CREW BLOG: Ben, 23 September 2016 at 20:43 UTC
Okay, sorry I haven’t written for a while, I’ve been very tired. So, yesterday morning we pulled into Nuuk and were met on the dock by our new Skipper, Mike. Mike quickly established himself in my mind as serious about the job and pleasingly understanding about my worries about being on my own in a boat with five strangers. Not long after his first mate Andrew turned up, Andrew also seems to be serious and capable on a boat. Two attributes that rest me assured about the next leg. The Mother, Dad and I went up to the hotel we were staying in for a bit of a siesta before dinner. At seven o’clock we met Mike in the reception again and we went to a restaurant about two hundred meters across the road. There we met the rest of the new crew, Rob, a friend of John, Annie and Dangerous Dave’s from their sailing club. If you don’t know any of them have a look at some of my earlier blog posts.
The last member is a friend of DHA’s(David Hempleman Adams). David Wynn Davis is an ex-military man who is a competent sailor and from what I’ve seen so far great to have around. With them in mind I’m really looking forward to the Atlantic Crossing, it should be a load of fun. After dinner we parted ways with Colin and Alison who had a flight in the morning and returned to the hotel. I was then woken up at about five in the morning to say goodbye to The Mother who had a flight and then went back to bed.
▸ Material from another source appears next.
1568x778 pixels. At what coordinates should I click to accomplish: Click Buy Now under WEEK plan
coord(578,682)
At quarter to eight Dad and I got up and had breakfast in the hotel, at nine we got a call from a primary school in the UK called Castle Mead Primary School. The purpose of which was a question and answer interview type thing with the children. I don’t know what they thought but I was quite pleased with how it went and so did Dad.
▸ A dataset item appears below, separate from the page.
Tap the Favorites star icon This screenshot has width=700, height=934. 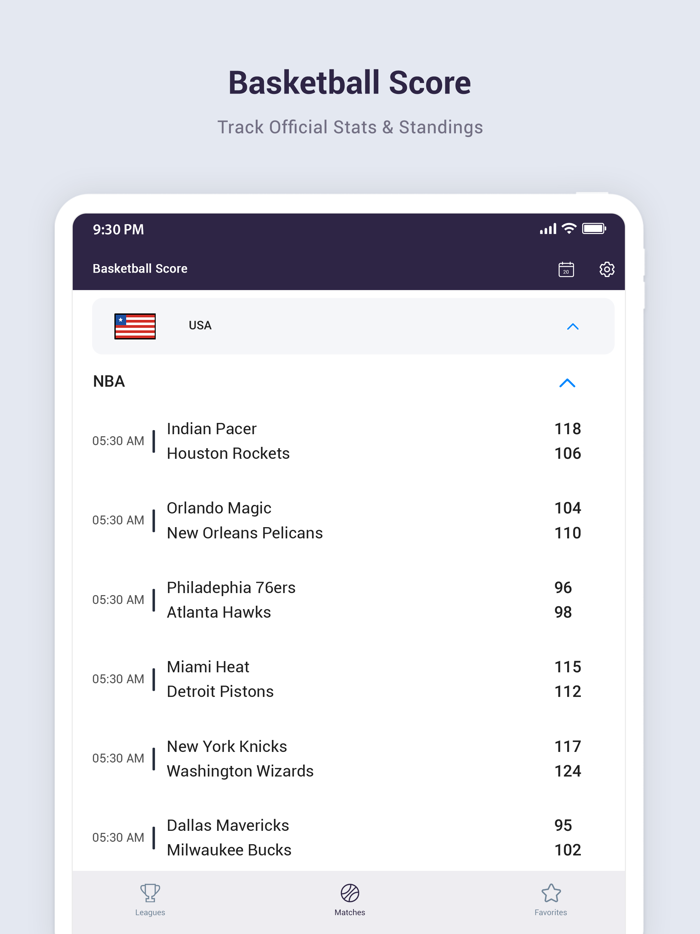(x=550, y=894)
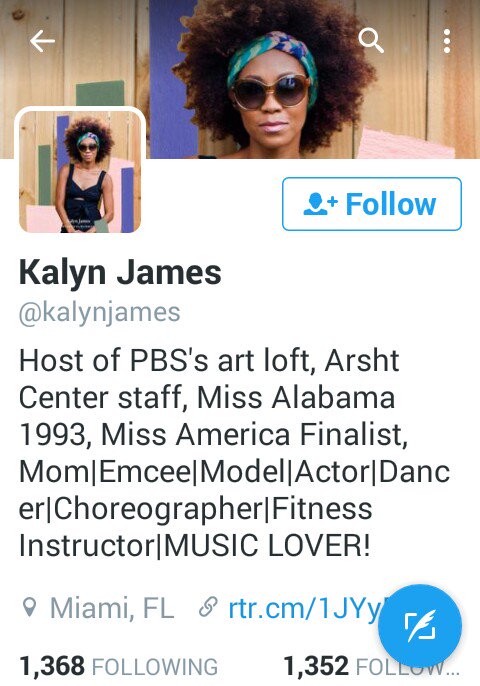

After that Dad and I went to the hostel where Frances, Rob and David were staying so that we could team up with Frances and go around bombarding people with questions and recording equipment for the lesson plans WWW is putting together for schools. That went really well, the first person we interviewed was the man who lives next door to the hostel. He’s a chef called Tomas who moved to Nuuk five years ago for a three month period and then couldn’t see why he might go back to Denmark. He lives there with his dog, Milo, a friendly but incredibly tough Staffordshire Pit Bull Terrier. He loves the place and I can absolutely see why. Beautiful scenery, good walking, sailing, climbing opportunities, nice community and so on. After a while we bid farewell to Tomas and went down to the docks.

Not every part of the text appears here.